Norte, sin embargo, era también un segundo libro donde la escritura se ensanchaba, se hacía más narrativa y explícita tratando de acomodar inquietudes civiles y políticas en el pentámetro blanco de Words-worth y Coleridge. Aquí la historia ya no se transmuta en mito para adquirir fuerza significativa, sino que habla por boca del ciudadano común, del sujeto que lee el diario o enciende el televisor y a quien el presente conflictivo toca de manera inmediata en la carne de sus hijos, sus amigos, sus familiares. Con todo, su poesía, como señala el propio autor en una entrevista aparecida en la revista mexicana Letras Libres, nunca ha querido ser política en un sentido literal: «Durante años pensé en la imagen de la superficie del agua temblando mientras pasaba el tren […]. Pensé en ella como la manera en que la poesía lírica –tal vez todo arte– registra el efecto de lo histórico. El tren pasa con estruendo, como la guerra. No es necesario que el poema documente esa guerra, pero registra las vibraciones de un estado consciente. Mi imagen de la consciencia ha sido a menudo aquella de las ondas concéntricas del agua, desde el origen de la gota de esperma hasta la máxima extensión de la inteligencia, de esfuerzo intelectual».
«Extensión de la inteligencia…», «esfuerzo intelectual…». Expresiones que evidencian el profundo compromiso moral e intelectual de Heaney con la palabra poética. Sus libros posteriores, Field Work, Station Island, The Haw Lantern, hasta llegar a los más recientes, Seeing Things o Electric Light, son fruto de una enorme curiosidad, una ambición constante por anexionar otras escrituras y sensibilidades, otras estrategias de asedio a la palabra y a lo real capaces de enriquecer la perspectiva primera: la dramatización del yo de Robert Lowell, las límpidas y secas alegorías de los poetas del Este europeo (Milosz, Herbert, Miroslav Holub, Vasko Popa) y, siempre al fondo, el supremo equilibrio entre el tirón de la lengua vernácula y los imperativos de la visión trascendente que Heaney hallaría en Dante, el gran modelo ratificador de esta poesía, de cuya importancia tomó conciencia justamente «en medio del camino de su vida», mientras escribía Station Island a comienzos de los años ochenta.

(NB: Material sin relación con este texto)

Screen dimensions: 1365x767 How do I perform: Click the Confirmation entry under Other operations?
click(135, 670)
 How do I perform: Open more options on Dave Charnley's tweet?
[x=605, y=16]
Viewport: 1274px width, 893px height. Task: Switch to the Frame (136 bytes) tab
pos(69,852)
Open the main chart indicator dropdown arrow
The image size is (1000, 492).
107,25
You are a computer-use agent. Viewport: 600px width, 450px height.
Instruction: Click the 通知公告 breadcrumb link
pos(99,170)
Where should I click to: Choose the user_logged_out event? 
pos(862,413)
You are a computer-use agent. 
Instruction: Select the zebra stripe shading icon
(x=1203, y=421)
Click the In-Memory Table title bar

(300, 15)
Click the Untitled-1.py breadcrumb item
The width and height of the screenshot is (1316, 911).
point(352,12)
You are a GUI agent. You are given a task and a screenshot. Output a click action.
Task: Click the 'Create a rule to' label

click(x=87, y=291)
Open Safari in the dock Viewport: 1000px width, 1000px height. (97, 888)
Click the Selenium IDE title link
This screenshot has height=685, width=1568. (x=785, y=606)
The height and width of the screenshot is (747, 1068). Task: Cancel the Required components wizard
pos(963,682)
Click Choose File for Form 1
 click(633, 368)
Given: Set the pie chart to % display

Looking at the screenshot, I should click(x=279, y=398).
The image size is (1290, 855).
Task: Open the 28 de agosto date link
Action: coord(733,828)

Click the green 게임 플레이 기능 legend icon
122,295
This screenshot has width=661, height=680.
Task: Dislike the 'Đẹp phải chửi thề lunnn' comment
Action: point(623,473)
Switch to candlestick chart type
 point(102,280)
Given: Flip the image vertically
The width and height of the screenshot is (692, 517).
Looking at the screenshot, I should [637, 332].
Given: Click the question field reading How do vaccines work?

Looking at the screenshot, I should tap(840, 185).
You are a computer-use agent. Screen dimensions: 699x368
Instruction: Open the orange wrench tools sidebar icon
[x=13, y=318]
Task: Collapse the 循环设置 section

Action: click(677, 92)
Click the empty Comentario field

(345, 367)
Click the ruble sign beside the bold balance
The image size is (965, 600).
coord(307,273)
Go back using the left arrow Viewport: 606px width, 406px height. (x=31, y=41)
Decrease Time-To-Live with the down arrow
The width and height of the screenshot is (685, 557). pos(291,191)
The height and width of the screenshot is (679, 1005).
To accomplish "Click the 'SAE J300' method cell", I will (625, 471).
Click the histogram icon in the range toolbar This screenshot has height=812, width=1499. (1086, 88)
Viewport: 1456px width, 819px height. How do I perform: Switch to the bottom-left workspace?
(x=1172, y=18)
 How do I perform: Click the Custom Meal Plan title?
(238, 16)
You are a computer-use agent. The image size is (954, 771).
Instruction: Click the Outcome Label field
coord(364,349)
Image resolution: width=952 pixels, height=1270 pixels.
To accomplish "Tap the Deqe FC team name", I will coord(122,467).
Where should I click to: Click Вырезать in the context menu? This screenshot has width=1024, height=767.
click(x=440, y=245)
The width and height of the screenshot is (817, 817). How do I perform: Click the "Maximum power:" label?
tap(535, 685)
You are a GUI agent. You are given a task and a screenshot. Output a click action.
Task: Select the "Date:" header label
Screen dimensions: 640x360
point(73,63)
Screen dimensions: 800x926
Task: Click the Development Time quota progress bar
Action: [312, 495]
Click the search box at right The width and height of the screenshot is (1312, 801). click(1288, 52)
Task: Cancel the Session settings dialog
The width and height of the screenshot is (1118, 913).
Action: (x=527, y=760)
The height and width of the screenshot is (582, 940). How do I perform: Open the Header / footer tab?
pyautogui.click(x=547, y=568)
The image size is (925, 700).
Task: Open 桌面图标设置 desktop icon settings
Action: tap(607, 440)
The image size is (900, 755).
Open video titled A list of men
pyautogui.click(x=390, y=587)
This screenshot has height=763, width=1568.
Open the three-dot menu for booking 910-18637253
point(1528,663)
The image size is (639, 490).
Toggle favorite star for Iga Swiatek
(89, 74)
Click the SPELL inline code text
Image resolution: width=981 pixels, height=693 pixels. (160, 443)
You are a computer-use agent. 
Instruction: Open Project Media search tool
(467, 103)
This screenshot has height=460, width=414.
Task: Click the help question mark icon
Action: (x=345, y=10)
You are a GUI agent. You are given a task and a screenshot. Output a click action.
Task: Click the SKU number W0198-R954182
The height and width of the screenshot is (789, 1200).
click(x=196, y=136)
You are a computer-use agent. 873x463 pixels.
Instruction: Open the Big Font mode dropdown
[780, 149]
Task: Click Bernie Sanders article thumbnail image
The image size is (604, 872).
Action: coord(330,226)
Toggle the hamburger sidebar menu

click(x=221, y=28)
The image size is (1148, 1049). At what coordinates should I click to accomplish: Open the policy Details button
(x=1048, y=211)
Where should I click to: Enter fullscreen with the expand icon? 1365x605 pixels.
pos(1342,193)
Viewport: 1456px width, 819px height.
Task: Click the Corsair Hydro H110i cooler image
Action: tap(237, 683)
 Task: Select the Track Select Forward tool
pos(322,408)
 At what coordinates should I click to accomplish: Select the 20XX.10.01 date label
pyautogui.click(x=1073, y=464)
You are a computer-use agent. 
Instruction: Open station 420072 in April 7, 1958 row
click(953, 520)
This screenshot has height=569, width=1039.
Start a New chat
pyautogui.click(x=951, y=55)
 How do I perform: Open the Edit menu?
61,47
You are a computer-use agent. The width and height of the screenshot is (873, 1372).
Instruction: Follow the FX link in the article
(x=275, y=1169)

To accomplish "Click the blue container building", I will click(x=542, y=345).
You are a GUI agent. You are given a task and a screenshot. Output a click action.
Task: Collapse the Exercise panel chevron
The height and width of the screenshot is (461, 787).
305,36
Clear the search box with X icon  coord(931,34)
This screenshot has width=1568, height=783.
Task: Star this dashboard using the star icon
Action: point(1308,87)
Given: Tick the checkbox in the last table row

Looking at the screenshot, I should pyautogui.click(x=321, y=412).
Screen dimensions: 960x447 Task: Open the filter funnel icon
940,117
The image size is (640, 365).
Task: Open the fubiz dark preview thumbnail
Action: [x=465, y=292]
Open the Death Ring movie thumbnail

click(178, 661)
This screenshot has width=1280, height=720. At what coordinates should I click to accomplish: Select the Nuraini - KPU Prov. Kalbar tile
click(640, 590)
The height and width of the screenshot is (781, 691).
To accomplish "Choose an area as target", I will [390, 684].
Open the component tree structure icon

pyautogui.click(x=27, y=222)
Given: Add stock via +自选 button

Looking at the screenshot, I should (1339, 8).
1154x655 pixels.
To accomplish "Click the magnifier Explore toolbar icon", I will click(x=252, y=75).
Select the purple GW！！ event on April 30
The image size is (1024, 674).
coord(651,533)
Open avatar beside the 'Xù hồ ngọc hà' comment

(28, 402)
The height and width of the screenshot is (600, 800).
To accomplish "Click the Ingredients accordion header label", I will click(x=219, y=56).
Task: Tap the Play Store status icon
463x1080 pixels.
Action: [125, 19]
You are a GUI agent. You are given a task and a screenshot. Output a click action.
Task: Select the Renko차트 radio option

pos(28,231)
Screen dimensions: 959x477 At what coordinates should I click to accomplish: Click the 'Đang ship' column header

Desde entonces, el esquema trinitario de Dante, pero también su alianza de narratividad y simbolismo, de opacidad histórica y transparencia verbal, de domesticidad y universalidad, emerge una y otra vez en esta obra como la vía mejor, la más probada, para conseguir esa limpia unión de claridad y misterio, de sentimiento y pensamiento, a la que finalmente aspira.
Ese esfuerzo intelectual es también el del poeta que, como dice el título de uno de sus ensayos, ha debido «ganarse la rima». El lirismo exaltador, casi panteísta, de sus libros últimos, el puro asombro de existir, y de existir en el mundo, que expresa un poema como «Posdata» («No estás ni aquí ni allá, / una urgencia por la que fluyen cosas extrañas y sabidas / mientras grandes y suaves zarandeos alcanzan el lateral del coche / y toman por sorpresa el corazón y lo abren de un soplo»), se han obtenido a un precio muy alto. Después del inferno de North, del purgatorio de Station Island con sus paradas o estaciones de penitencia literalmente purificadoras, después de un itinerario profundamente marcado por las exigencias de la historia, de la polis, del presente, el poeta se ha ganado el derecho a leer de otro modo, con sabia inocencia, los signos del mundo, de la naturaleza, a dialogar con sus maestros y a buscarse oblicuamente, bajo la luz de la elegía, en los prados del recuerdo. En última instancia, la poesía de Heaney nos alumbra, nos inquiere y nos consuela porque cumple con aquel dictum de Yeats que él mismo ha citado con frecuencia: «He intentado mantener juntos en un mismo pensamiento realidad y justicia».